→ DATA UNDER STUDY

-- Opening Marker --

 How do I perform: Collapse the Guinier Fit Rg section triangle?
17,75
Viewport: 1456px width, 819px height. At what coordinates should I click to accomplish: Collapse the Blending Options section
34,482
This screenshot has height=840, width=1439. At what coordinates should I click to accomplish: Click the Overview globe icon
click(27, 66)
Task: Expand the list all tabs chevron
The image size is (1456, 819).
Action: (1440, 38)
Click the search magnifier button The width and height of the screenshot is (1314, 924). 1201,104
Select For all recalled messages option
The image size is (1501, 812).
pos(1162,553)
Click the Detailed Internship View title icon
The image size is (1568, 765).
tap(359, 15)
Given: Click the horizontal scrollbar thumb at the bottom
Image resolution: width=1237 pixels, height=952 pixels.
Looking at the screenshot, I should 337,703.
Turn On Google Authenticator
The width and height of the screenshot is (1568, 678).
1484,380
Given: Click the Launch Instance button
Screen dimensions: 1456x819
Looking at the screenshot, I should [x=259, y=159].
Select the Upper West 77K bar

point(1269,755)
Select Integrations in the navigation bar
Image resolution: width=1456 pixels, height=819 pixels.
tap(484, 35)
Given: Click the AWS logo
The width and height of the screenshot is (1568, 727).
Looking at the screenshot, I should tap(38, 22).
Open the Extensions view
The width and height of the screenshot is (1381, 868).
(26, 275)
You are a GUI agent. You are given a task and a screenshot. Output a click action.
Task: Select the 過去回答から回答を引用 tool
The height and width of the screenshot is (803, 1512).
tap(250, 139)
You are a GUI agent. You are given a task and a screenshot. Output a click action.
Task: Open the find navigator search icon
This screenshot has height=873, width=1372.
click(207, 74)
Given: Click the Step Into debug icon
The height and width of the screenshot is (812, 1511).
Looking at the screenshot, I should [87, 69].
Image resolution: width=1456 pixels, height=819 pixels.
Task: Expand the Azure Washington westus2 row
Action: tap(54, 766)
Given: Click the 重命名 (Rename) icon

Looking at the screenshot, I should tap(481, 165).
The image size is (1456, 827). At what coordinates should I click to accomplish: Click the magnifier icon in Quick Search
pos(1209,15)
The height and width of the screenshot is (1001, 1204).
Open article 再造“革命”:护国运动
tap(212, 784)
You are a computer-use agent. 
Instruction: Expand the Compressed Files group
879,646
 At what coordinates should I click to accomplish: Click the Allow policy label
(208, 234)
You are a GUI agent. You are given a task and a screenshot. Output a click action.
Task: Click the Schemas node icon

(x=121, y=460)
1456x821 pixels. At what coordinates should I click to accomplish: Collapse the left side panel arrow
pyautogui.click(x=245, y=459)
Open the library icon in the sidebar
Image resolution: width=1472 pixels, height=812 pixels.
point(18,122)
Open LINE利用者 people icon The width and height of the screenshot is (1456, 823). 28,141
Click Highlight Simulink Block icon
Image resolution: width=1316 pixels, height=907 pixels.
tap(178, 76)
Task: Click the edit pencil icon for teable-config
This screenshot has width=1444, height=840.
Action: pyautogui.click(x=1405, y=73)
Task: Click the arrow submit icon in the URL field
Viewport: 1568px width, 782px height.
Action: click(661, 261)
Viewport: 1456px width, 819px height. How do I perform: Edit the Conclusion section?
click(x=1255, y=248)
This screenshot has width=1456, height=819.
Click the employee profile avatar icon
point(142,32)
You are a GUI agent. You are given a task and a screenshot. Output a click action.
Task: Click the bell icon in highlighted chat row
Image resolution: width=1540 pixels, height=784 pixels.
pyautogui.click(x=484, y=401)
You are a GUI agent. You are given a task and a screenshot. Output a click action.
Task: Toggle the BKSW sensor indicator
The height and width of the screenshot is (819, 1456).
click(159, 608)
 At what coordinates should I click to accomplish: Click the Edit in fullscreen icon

-- Closing Marker --

→ TRY IT
Would you output, from the records above, exactly the run of lines that starts at the line containing "Viewport: 1456px width, 819px height. At" and ends at the line containing "You are a computer-use agent.", and only that run?

→ REPLY
Viewport: 1456px width, 819px height. At what coordinates should I click to accomplish: Collapse the Blending Options section
34,482
This screenshot has height=840, width=1439. At what coordinates should I click to accomplish: Click the Overview globe icon
click(27, 66)
Task: Expand the list all tabs chevron
The image size is (1456, 819).
Action: (1440, 38)
Click the search magnifier button The width and height of the screenshot is (1314, 924). 1201,104
Select For all recalled messages option
The image size is (1501, 812).
pos(1162,553)
Click the Detailed Internship View title icon
The image size is (1568, 765).
tap(359, 15)
Given: Click the horizontal scrollbar thumb at the bottom
Image resolution: width=1237 pixels, height=952 pixels.
Looking at the screenshot, I should 337,703.
Turn On Google Authenticator
The width and height of the screenshot is (1568, 678).
1484,380
Given: Click the Launch Instance button
Screen dimensions: 1456x819
Looking at the screenshot, I should [x=259, y=159].
Select the Upper West 77K bar

point(1269,755)
Select Integrations in the navigation bar
Image resolution: width=1456 pixels, height=819 pixels.
tap(484, 35)
Given: Click the AWS logo
The width and height of the screenshot is (1568, 727).
Looking at the screenshot, I should tap(38, 22).
Open the Extensions view
The width and height of the screenshot is (1381, 868).
(26, 275)
You are a GUI agent. You are given a task and a screenshot. Output a click action.
Task: Select the 過去回答から回答を引用 tool
The height and width of the screenshot is (803, 1512).
tap(250, 139)
You are a GUI agent. You are given a task and a screenshot. Output a click action.
Task: Open the find navigator search icon
This screenshot has height=873, width=1372.
click(207, 74)
Given: Click the Step Into debug icon
The height and width of the screenshot is (812, 1511).
Looking at the screenshot, I should [87, 69].
Image resolution: width=1456 pixels, height=819 pixels.
Task: Expand the Azure Washington westus2 row
Action: tap(54, 766)
Given: Click the 重命名 (Rename) icon

Looking at the screenshot, I should tap(481, 165).
The image size is (1456, 827). At what coordinates should I click to accomplish: Click the magnifier icon in Quick Search
pos(1209,15)
The height and width of the screenshot is (1001, 1204).
Open article 再造“革命”:护国运动
tap(212, 784)
You are a computer-use agent. 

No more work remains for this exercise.